* _TASK BRIEF_: Transcribe the following entries word for word; no picture is to appear in the copy.

* _TASK MATERIAL_:
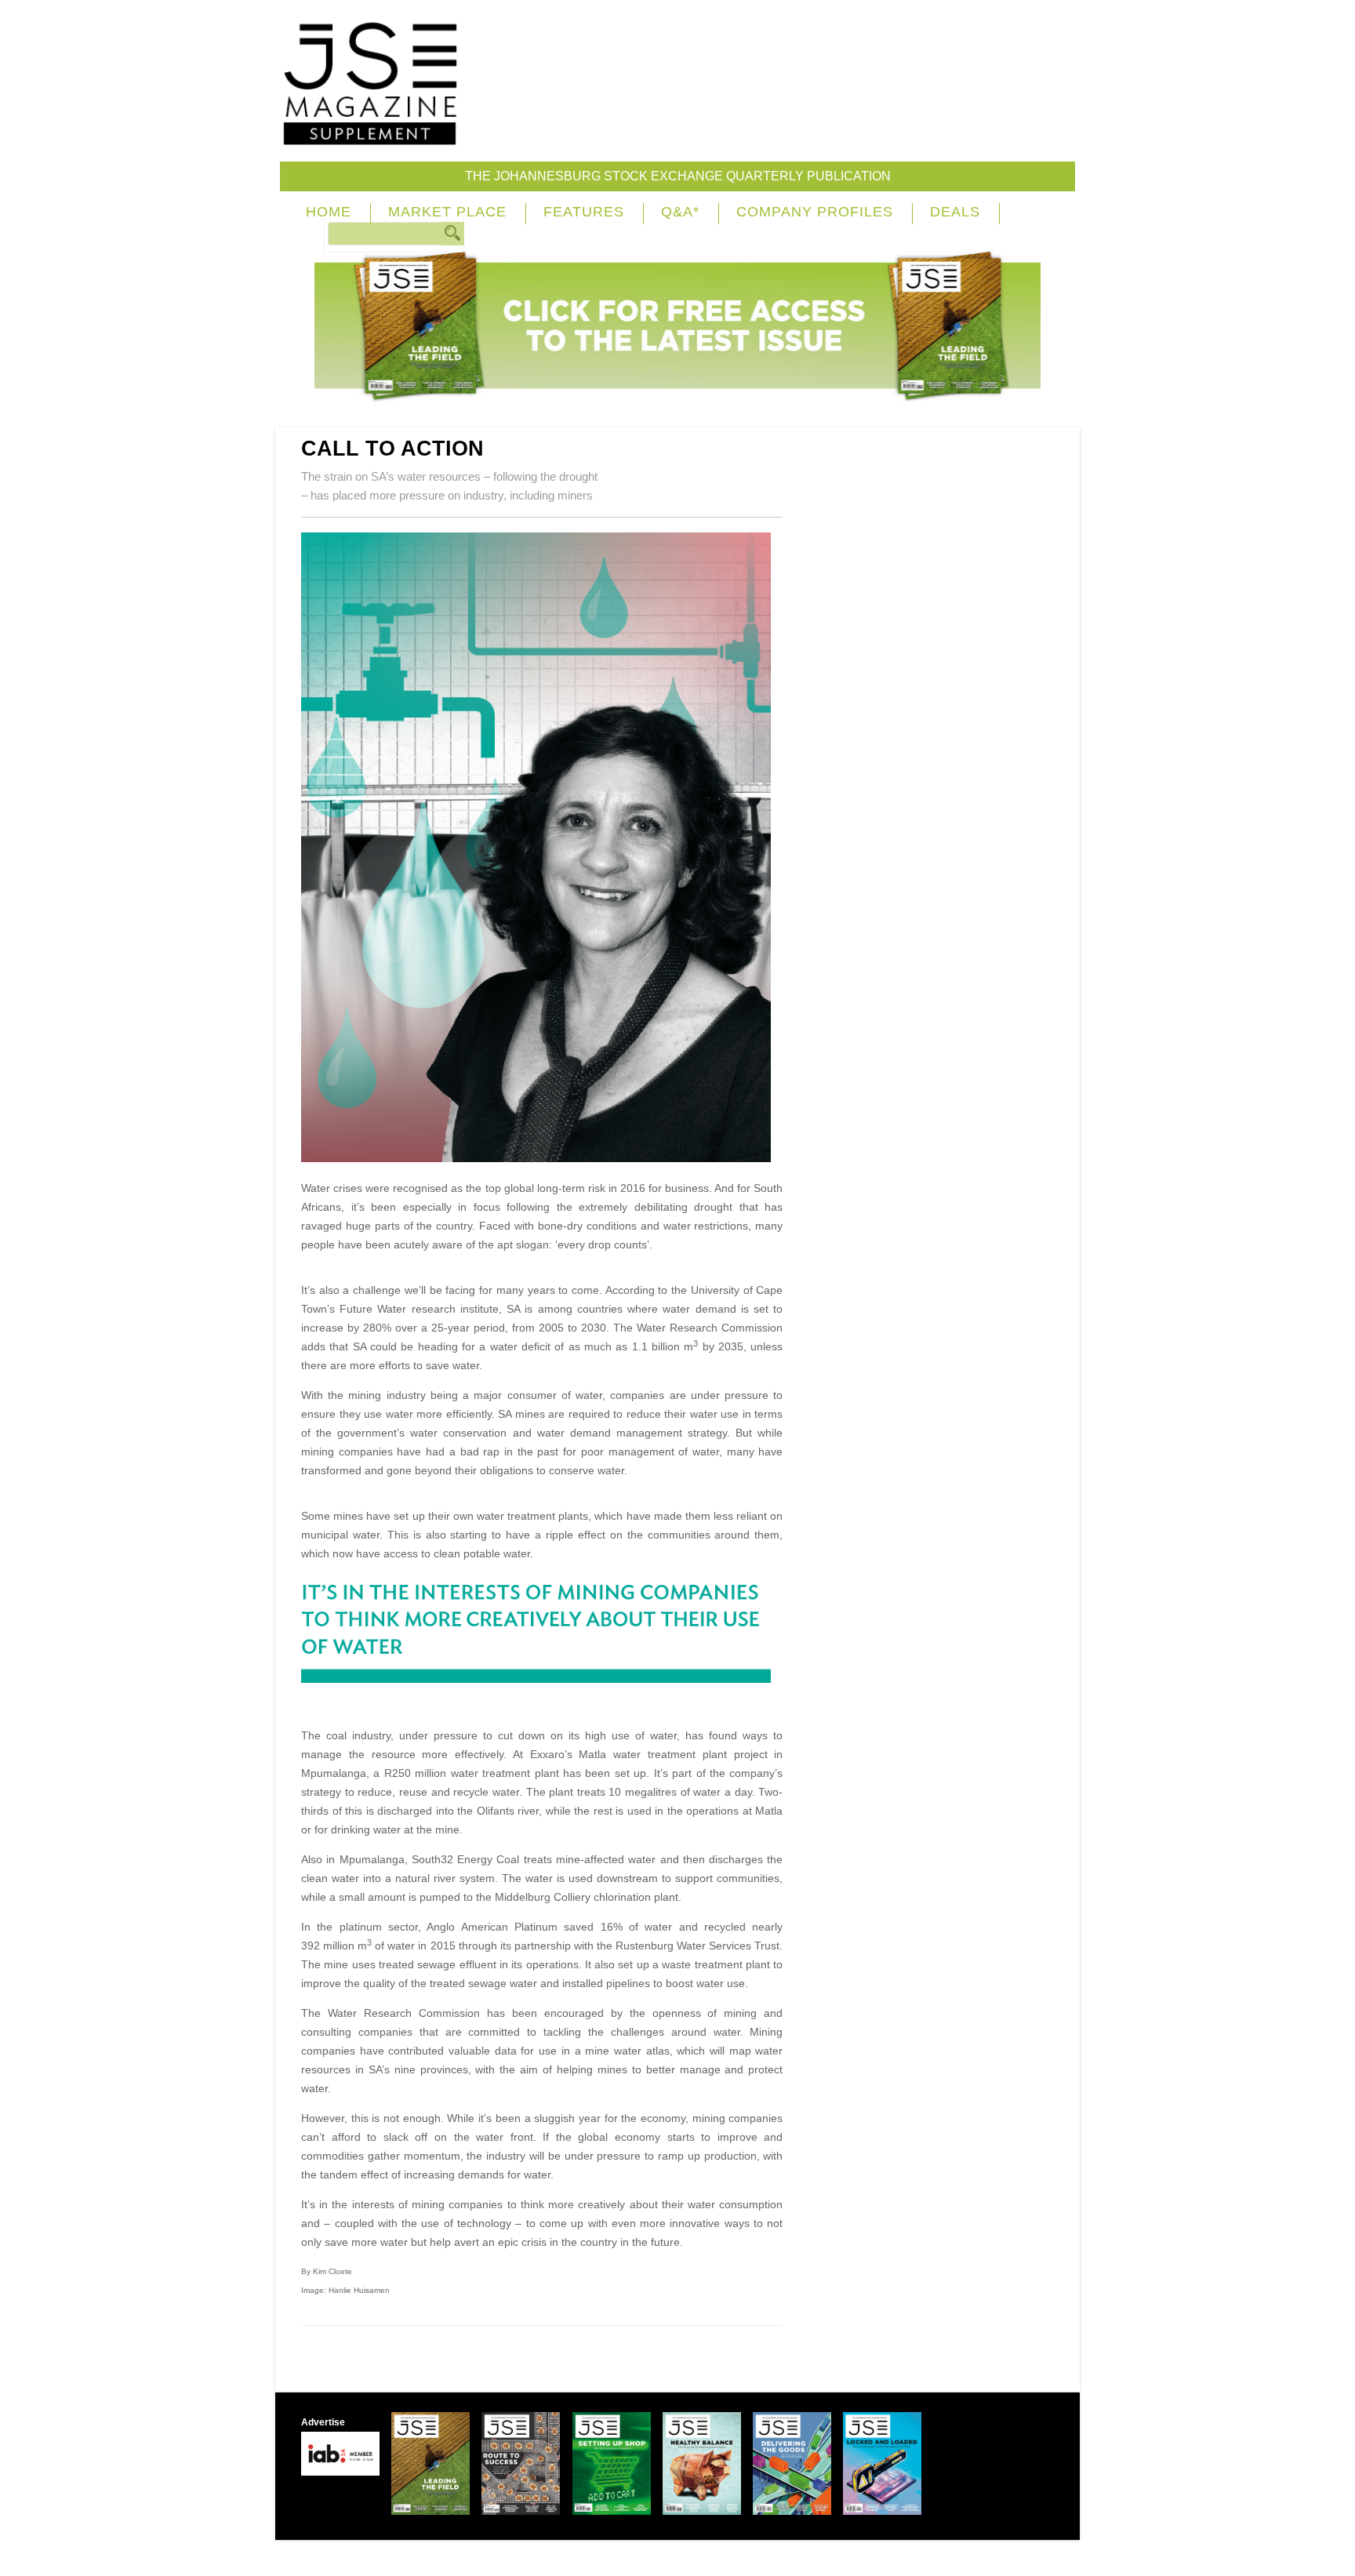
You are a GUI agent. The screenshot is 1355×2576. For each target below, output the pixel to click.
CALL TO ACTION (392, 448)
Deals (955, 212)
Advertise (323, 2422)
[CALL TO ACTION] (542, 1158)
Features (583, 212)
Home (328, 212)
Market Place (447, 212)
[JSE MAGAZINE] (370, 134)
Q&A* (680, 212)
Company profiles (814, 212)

* _WRITTEN SOLUTION_:
You are a GUI agent. The screenshot is 1355×2576. For each target below, output the pixel to click.
CALL TO ACTION (392, 448)
Deals (955, 212)
Advertise (323, 2422)
[CALL TO ACTION] (542, 1158)
Features (583, 212)
Home (328, 212)
Market Place (447, 212)
[JSE MAGAZINE] (370, 134)
Q&A* (680, 212)
Company profiles (814, 212)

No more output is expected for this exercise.